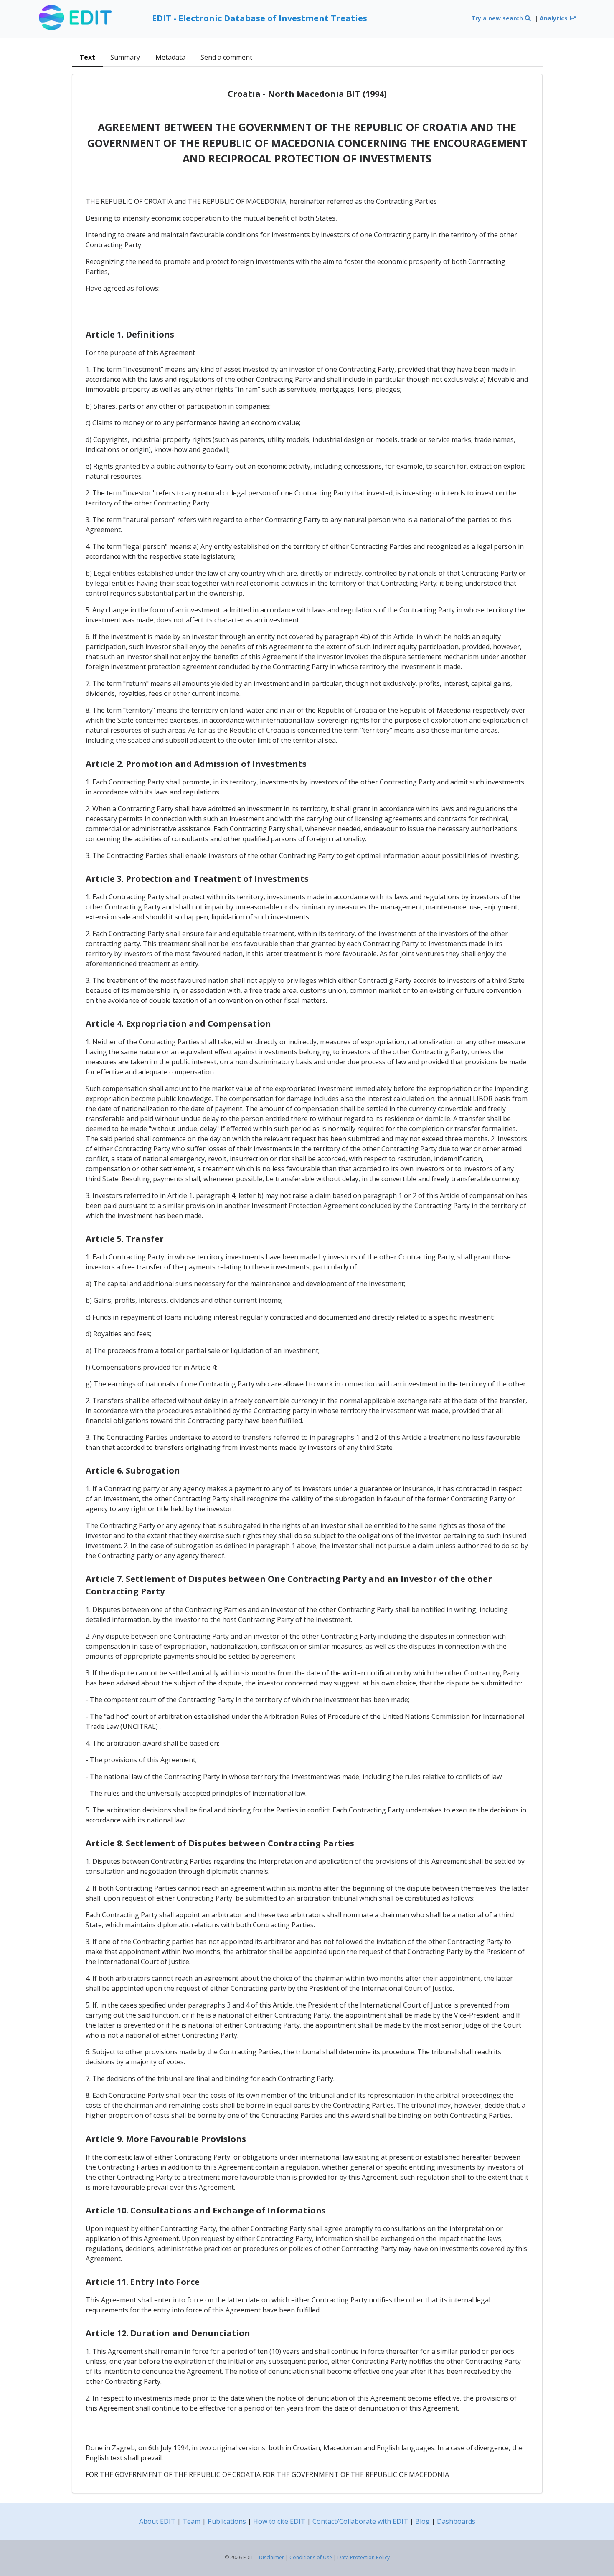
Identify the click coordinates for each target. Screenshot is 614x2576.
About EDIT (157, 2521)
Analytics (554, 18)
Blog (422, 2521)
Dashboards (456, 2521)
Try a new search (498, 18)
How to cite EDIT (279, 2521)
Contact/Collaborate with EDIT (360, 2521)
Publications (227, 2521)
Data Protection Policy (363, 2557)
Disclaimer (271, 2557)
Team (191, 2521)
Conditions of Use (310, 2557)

---

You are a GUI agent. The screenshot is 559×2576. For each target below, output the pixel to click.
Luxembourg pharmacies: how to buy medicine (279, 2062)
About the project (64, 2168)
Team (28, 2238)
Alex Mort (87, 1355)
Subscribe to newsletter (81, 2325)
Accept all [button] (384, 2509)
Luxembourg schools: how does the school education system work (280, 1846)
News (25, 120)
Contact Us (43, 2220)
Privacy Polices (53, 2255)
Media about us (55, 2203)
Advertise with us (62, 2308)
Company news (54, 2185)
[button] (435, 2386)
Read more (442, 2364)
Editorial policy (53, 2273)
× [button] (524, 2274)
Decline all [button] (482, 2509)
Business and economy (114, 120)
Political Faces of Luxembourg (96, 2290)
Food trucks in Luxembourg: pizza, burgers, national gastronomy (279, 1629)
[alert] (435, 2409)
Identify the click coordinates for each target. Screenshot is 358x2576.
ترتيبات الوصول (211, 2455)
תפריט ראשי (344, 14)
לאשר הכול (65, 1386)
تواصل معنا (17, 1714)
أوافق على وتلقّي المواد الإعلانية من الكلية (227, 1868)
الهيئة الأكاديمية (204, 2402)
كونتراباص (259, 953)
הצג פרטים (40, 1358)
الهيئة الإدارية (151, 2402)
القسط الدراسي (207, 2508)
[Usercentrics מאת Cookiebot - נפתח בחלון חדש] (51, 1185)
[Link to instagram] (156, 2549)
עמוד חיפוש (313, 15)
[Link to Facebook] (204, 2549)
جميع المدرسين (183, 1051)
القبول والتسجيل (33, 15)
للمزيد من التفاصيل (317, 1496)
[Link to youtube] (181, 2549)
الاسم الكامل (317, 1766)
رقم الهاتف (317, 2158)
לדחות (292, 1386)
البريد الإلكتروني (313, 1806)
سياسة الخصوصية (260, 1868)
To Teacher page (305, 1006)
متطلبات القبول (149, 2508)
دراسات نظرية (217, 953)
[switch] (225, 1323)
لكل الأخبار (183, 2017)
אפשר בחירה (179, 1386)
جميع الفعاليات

==

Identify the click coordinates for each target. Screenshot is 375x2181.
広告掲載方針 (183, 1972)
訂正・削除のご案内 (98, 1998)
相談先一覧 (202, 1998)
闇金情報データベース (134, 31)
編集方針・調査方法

= ASSIGNMENT =
What is asked for is an exact copy of the lines above from the one containing "הצג פרטים (40, 1358)" through the one containing "البريد الإلكتروني (313, 1806)", and only those.

= SOLUTION TO THE PROBLEM =
הצג פרטים (40, 1358)
الهيئة الإدارية (151, 2402)
القسط الدراسي (207, 2508)
[Usercentrics מאת Cookiebot - נפתח בחלון חדש] (51, 1185)
[Link to instagram] (156, 2549)
עמוד חיפוש (313, 15)
[Link to Facebook] (204, 2549)
جميع المدرسين (183, 1051)
القبول والتسجيل (33, 15)
للمزيد من التفاصيل (317, 1496)
[Link to youtube] (181, 2549)
الاسم الكامل (317, 1766)
رقم الهاتف (317, 2158)
לדחות (292, 1386)
البريد الإلكتروني (313, 1806)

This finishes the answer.